説明

炭素―炭素結合の生成反応及びその触媒

【課題】触媒と目的生成物の分離が容易な固体触媒であって、調製が容易な、芳香族ボロン酸とα,β不飽和カルボニル化合物若しくはα,β不飽和ニトリル化合物との1,4−付加反応による炭素―炭素結合生成物の製造用の触媒を提供する。
【解決手段】 一般式:[Mg8-zAlz(OH)16]z+[Xn-z/n]・mH2O で表わされるハイドロタルサイトからなる担体と、該ハイドロタルサイト担体に担持されたロジウムとを含むことを特徴とする、芳香族ボロン酸とα,β不飽和カルボニル化合物若しくはα,β不飽和ニトリル化合物との付加反応用触媒;及び芳香族ボロン酸とα,β不飽和カルボニル化合物若しくはα,β不飽和ニトリル化合物とを、前記付加反応用固体触媒の存在下、付加反応させることを特徴とする、炭素−炭素結合生成物の製造方法。

【発明の詳細な説明】
【技術分野】
【0001】
本発明は、芳香族ボロン酸とα,β不飽和カルボニル化合物若しくはα,β不飽和ニトリル化合物との付加反応用触媒、及び該触媒を使用した該付加反応生成物の製造方法に関する。
【背景技術】
【0002】
炭素―炭素結合生成は古くから有機合成反応において重要な基幹反応として知られている。近年では、該反応は医薬農薬といった複雑な化学構造を有する化合物合成において極めて有用な合成手段となっている。
炭素―炭素生成反応については、均一系の酸塩基を使用した種々の反応が知られているが、反応後、酸又は塩基を中和することにより多量の塩が副生するという問題があった。 近年、該問題を回避する為に均一系有機金属触媒、又は固体酸触媒若しくは固体塩基触媒を用いて炭素―炭素結合生成反応を実施する方法が取られている。一例として、芳香族ボロン酸とα,β不飽和カルボニル化合物の1,4−付加による炭素―炭素生成にロジウム均一系触媒の使用例がある(非特許文献1)。しかしながら、該均一系触媒を使用した場合は、触媒と目的生成物の分離が困難であるという問題が発生する。

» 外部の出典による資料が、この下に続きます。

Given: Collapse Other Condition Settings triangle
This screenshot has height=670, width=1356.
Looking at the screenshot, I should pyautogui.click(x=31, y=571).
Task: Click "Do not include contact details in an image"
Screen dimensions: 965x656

また、ロジウムを担持した固体触媒の反応例として、配位子を樹脂に固定した触媒を使用した芳香族ボロン酸とα,β不飽和カルボニル化合物の1,4−付加反応が報告されている(非特許文献2)。該反応系については、配位子を樹脂に固定化することに起因して、触媒の調製が複雑であり、触媒が高価になるという問題点がある。

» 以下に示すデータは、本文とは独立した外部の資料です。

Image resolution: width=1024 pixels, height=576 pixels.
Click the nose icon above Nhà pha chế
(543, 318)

【非特許文献1】Organometallics, vol 16, 4229-4231 (1997)
【非特許文献2】Organic Letters, vol 6, 3357-3359 (2004)
【発明の開示】
【発明が解決しようとする課題】
【0003】
従って本発明の目的は、触媒と目的生成物の分離が容易な固体触媒であって、調製が容易である、芳香族ボロン酸とα,β不飽和カルボニル化合物との1,4−付加反応による炭素―炭素結合生成物の製造用の触媒を提供することである。
【課題を解決するための手段】
【0004】
上記状況を鑑み、本発明はこれらの問題を解決するために触媒担体の特性検討を行った結果、表面層の表面塩基性及び表面吸着能、中間層のアニオン交換能、並びに基本層のカチオン交換能を有するハイドロタルサイトにロジウムを担持した触媒が、α,β不飽和カルボニル化合物と芳香族ボロン酸からの炭素―炭素生成反応に有効であることを見出した。
即ち、本発明は、下記一般式(I)で表わされるハイドロタルサイトからなる担体と、該ハイドロタルサイト担体に担持されたロジウムを含むことを特徴とする、芳香族ボロン酸とα,β不飽和カルボニル化合物若しくはα,β不飽和ニトリル化合物との付加反応用触媒を提供する。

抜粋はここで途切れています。